AI system audits can be performed at different levels, requiring different degrees of technical expertise from auditors, and varying levels of access to the system’s technical components:

  1. At the baseline level, an audit focuses on reviewing documentation to check that all key governance components are addressed, relevant risks are identified and appropriate mitigation strategies are in place. This approach can assess how well the organisation controls risk factors, but it does not determine whether the AI system is actually breaching principles such as equal treatment.
  2. When auditors have access to run the model and test it using either real production data or synthetic data, they can directly evaluate the system’s behaviour and outputs. This enables them to audit the actual impact of the AI system. For example, auditors can test a predictive AI system by altering a single input variable and comparing the results, or probe a generative AI system for vulnerabilities by using specially crafted prompts.
  3. In a comprehensive audit of the AI system, more technical audit tests can give valuable insights into its components:
    1. Close inspection of the data and a review of the code can give higher confidence in the accuracy of the documentation, particularly regarding the specifications of the ML model.
    2. For predictive AI systems, reproduction of (or parts of) the model training, testing, scoring and performance measures might be necessary to understand and verify details of the model, its performance and reproducibility, as well as its fairness implications. This requires infrastructure that is capable of supporting such verification. The associated costs and potential benefits of this approach should be taken into account when considering it.
    3. Developing suitable alternatives to the model can be advantageous to highlight deficiencies and how they can be prevented. As with (3b), careful consideration is needed before deciding to develop alternative models, as doing so may lead to responsibilities that are not in accordance with the SAI’s statutory tasks. Furthermore, the costs and benefits of this approach should be considered. For complex AI systems and/or systems purchased from a third party, it is likely that this will not be feasible for an auditor.

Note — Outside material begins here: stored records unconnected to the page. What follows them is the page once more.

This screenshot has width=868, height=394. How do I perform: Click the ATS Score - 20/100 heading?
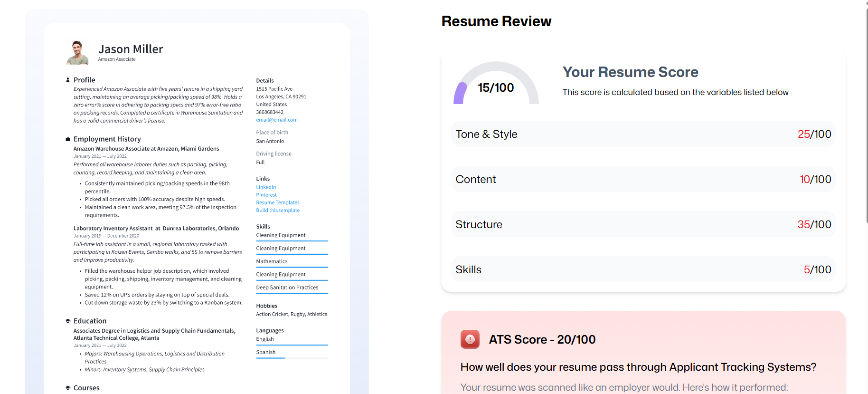click(x=542, y=339)
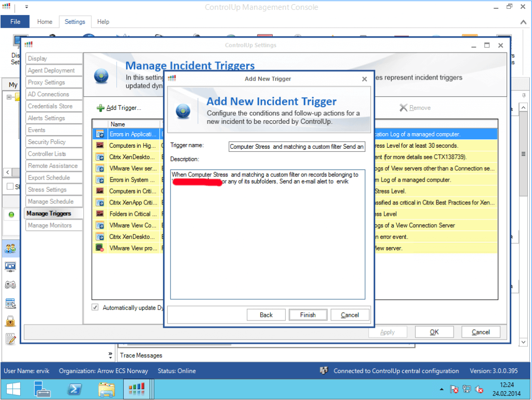Click the globe icon beside Manage Incident Triggers
Viewport: 532px width, 400px height.
point(102,75)

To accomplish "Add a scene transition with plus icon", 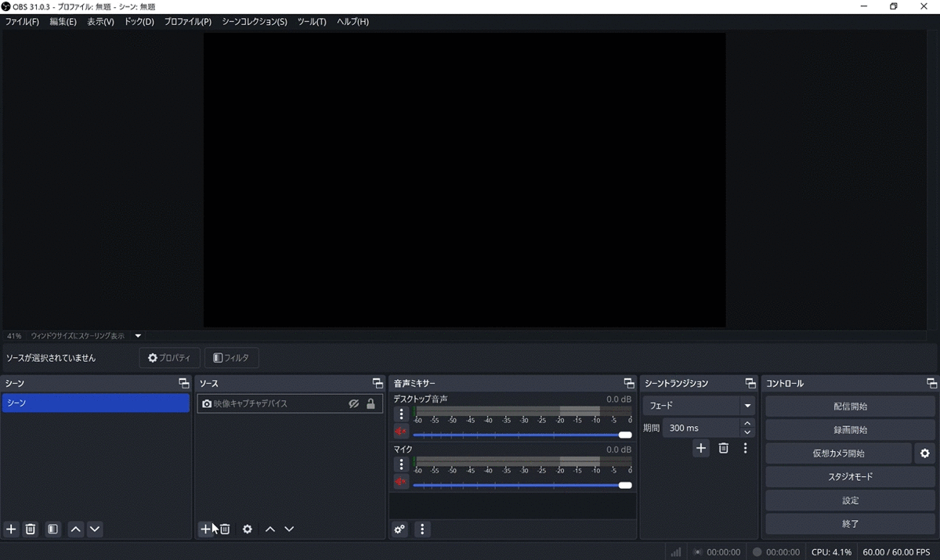I will click(701, 448).
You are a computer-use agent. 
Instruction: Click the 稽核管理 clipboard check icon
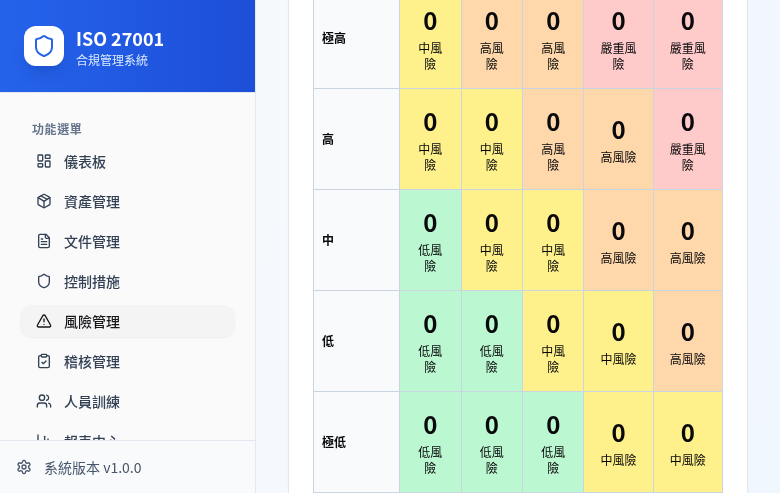44,361
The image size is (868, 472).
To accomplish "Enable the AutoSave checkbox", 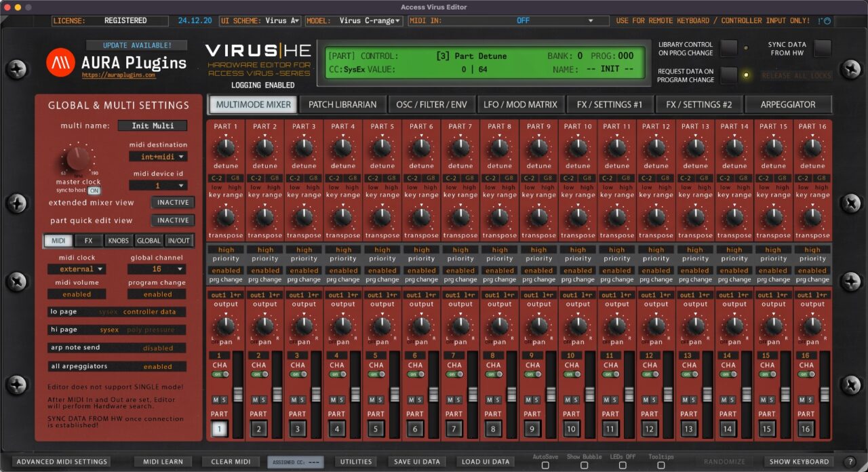I will [x=545, y=465].
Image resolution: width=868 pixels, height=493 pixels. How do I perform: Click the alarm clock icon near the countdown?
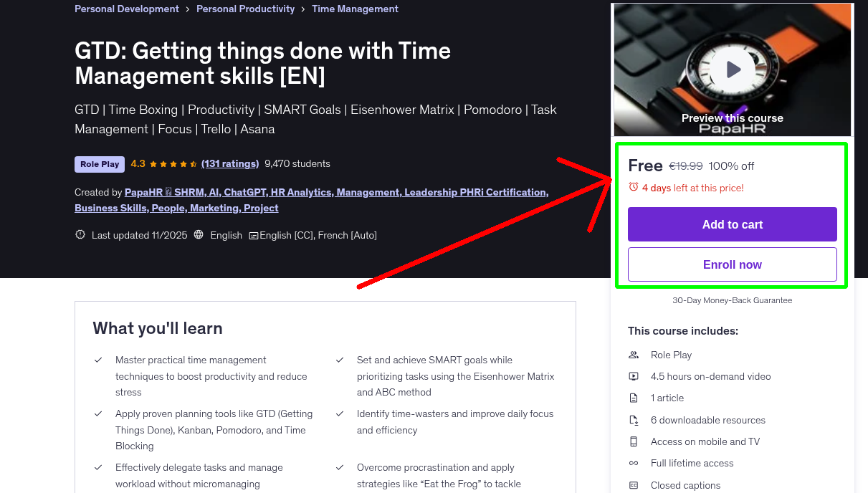point(634,186)
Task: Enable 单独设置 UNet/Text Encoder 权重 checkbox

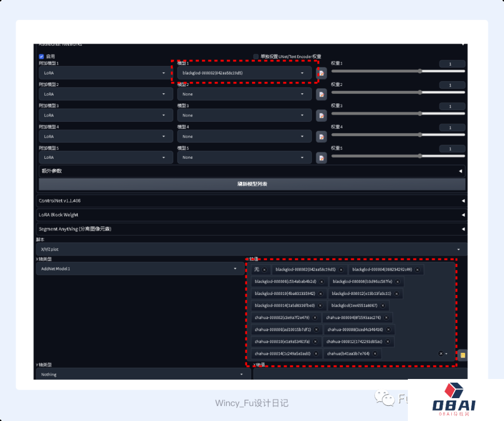Action: (256, 56)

Auditors who would like to perform all levels of review should have a deep understanding of the AI system’s technology in order to give meaningful recommendations for improvements. Where the auditee organisation lacks expertise, any shortcomings should be recognised and appropriate recommendations offered. This may require expertise from AI or IT specialists. The appropriate audit depth is determined by the risks connected to the AI system, the purpose of the audit and overall audit questions.57

Another defining factor when planning an AI audit is the auditee’s maturity and ambition with regards to AI, and whether the AI system was developed by the auditee or is an externally developed, purchased system. The level and character of available documentation is likely to vary significantly with the auditee’s organisational structure, its investment in AI and the size of the AI project. In the case of purchased AI systems, where neither the source code nor the detailed model specifications are known to (or verifiable by) the auditee organisation, it remains their responsibility to provide extensive documentation that proves compliance to the proper standards of public administration processes.

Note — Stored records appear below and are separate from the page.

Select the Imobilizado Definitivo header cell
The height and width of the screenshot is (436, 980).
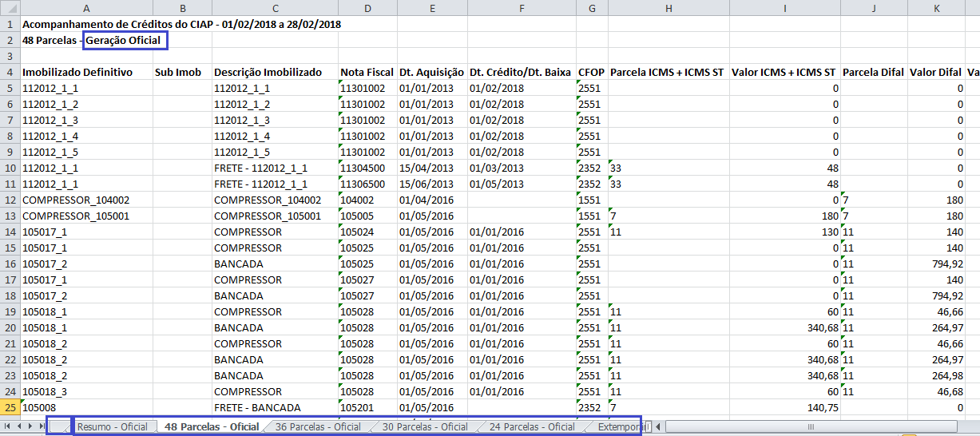77,72
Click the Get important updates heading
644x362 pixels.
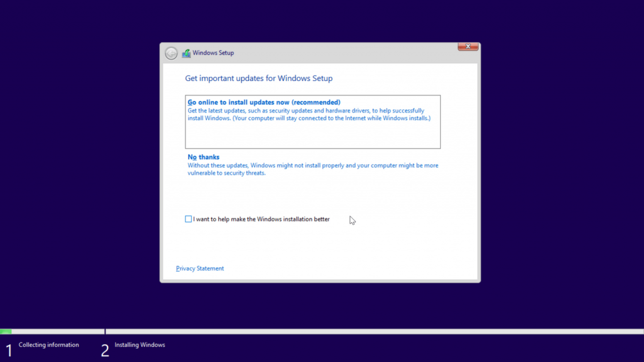(258, 78)
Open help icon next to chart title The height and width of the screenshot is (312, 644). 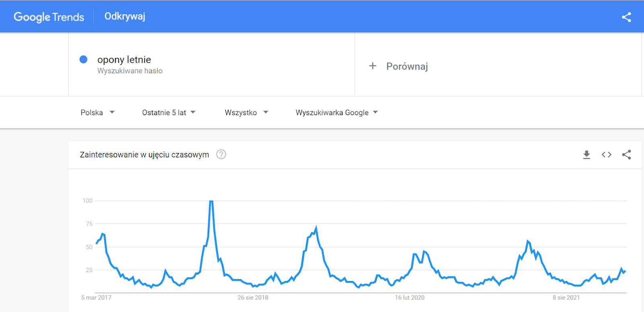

Auditors should assume that the data, or relevant extracts, are available alongside the documentation. However, the code and the model itself may not be in a format that is accessible to auditors58, particularly in the case of purchased AI systems. In such instances, close cooperation with the auditee organisation is necessary to perform tests and/or demonstrations on their premises, supervised by auditors with a sound understanding of the topic.


  1. For example, in The use of artificial intelligence in the central government, the overall audit questions were about responsible AI usage in the central government, and the technical details of the AI systems in use at the time were out of scope of the audit. Hence the audit of four AI systems that served as case studies was performed as a baseline audit of AI governance of these AI systems.↩︎

  2. While many ML models are developed in python or R, there are other software writing options. It is therefore unreasonable to request that auditors be familiar with every coding language and software framework. Costs related to the acquisition of additional software and/or computing power might create additional problems.↩︎